(Stored data entries)
--*--

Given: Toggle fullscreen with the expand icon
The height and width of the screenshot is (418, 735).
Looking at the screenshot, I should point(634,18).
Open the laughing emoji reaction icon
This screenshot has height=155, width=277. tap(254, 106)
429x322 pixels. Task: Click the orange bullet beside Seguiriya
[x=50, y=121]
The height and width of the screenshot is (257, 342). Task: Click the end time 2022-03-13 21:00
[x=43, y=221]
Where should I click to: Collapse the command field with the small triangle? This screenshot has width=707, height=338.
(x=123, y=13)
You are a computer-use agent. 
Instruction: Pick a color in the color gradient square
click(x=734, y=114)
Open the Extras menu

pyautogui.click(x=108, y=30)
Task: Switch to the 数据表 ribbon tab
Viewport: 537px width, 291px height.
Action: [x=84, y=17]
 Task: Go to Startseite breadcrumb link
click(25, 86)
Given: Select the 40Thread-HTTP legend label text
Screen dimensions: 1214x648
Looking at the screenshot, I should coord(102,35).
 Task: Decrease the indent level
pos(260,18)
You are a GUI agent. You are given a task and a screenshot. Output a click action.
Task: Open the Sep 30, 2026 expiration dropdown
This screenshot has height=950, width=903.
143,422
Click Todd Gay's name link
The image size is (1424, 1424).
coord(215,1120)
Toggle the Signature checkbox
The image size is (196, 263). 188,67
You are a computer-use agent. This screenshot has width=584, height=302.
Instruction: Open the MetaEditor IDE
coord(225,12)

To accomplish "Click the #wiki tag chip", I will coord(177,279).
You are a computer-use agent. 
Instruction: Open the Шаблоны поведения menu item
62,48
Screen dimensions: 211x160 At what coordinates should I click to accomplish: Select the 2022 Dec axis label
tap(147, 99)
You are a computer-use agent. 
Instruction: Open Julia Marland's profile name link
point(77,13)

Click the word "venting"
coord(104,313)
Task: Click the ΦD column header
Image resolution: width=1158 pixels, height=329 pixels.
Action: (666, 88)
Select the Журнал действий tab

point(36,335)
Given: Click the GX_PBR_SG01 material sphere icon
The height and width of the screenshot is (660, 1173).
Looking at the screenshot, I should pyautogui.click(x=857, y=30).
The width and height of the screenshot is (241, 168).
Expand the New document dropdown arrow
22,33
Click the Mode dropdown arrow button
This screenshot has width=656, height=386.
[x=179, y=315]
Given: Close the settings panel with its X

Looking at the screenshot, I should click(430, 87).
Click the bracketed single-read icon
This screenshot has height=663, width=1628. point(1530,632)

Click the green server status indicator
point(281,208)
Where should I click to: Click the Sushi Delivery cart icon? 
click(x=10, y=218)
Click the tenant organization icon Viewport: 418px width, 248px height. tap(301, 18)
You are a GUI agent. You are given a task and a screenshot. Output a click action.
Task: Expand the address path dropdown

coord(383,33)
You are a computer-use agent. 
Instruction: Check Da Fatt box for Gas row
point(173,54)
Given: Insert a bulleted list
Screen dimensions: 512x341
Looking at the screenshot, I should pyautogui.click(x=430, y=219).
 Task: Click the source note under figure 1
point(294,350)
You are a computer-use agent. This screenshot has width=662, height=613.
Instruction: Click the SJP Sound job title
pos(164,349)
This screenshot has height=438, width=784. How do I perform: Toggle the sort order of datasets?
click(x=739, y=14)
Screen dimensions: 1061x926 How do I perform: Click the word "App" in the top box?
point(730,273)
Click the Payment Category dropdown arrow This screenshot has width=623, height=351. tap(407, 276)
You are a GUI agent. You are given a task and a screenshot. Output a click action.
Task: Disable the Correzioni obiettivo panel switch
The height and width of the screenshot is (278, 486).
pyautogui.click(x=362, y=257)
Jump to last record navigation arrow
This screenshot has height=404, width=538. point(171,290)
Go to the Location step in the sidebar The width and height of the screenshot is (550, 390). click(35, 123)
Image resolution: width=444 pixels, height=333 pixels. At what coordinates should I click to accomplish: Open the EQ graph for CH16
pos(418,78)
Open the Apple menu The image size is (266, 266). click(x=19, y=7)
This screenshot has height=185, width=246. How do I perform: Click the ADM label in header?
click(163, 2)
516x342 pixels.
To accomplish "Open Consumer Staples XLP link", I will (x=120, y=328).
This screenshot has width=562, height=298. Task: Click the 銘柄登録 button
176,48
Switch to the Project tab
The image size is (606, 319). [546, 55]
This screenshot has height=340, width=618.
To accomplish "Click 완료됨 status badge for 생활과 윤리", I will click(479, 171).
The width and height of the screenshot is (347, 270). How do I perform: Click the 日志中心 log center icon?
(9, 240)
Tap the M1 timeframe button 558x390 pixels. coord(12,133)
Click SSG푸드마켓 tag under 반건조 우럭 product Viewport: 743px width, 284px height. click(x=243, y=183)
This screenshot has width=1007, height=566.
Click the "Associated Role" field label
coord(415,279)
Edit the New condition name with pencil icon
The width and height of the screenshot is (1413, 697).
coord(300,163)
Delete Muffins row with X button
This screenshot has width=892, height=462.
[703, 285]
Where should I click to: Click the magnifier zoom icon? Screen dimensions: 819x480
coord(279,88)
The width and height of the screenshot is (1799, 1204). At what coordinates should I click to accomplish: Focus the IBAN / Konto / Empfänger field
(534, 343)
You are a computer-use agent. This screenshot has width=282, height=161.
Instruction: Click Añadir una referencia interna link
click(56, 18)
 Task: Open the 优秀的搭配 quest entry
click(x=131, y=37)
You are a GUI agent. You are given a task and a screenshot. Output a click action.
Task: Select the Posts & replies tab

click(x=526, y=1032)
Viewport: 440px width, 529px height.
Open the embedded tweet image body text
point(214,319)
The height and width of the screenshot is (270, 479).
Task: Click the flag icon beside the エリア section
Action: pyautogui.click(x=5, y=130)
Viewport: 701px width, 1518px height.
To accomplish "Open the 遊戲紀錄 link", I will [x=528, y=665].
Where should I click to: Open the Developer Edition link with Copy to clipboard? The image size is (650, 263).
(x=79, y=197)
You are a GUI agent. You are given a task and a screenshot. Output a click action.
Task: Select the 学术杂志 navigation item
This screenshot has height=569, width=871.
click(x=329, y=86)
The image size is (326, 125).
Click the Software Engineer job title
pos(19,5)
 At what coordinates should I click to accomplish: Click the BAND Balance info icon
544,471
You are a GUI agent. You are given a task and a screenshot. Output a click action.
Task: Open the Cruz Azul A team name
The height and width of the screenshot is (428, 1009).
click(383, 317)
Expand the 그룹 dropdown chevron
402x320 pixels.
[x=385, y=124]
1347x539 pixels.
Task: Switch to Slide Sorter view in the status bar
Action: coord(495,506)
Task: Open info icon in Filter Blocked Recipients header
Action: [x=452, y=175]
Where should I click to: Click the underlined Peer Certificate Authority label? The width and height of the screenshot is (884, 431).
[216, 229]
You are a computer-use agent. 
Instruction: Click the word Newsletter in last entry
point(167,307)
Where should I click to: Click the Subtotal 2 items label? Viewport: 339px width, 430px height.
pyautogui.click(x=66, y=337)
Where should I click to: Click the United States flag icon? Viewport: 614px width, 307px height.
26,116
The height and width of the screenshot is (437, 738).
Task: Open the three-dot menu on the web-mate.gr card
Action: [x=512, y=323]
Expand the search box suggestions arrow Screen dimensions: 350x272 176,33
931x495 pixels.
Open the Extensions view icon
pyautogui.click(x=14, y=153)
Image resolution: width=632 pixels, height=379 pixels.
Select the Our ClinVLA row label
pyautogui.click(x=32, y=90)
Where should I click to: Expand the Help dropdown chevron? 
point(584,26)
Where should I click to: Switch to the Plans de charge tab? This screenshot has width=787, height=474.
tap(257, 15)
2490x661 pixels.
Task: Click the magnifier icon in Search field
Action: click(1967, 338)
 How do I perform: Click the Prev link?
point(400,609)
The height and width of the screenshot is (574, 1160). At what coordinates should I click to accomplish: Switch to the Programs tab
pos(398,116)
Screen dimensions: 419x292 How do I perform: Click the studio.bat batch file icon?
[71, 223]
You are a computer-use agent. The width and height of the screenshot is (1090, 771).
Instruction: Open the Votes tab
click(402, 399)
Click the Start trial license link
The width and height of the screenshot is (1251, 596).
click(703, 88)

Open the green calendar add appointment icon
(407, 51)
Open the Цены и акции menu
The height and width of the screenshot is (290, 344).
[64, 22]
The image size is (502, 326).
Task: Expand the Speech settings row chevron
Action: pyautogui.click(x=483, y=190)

--*--

Requirement:
Could you reproduce exactly the lines of the entries above, from the one with "Instruction: Open the Votes tab" through the one with "Open the Цены и акции menu", and nothing else?

Exercise output:
Instruction: Open the Votes tab
click(402, 399)
Click the Start trial license link
The width and height of the screenshot is (1251, 596).
click(703, 88)

Open the green calendar add appointment icon
(407, 51)
Open the Цены и акции menu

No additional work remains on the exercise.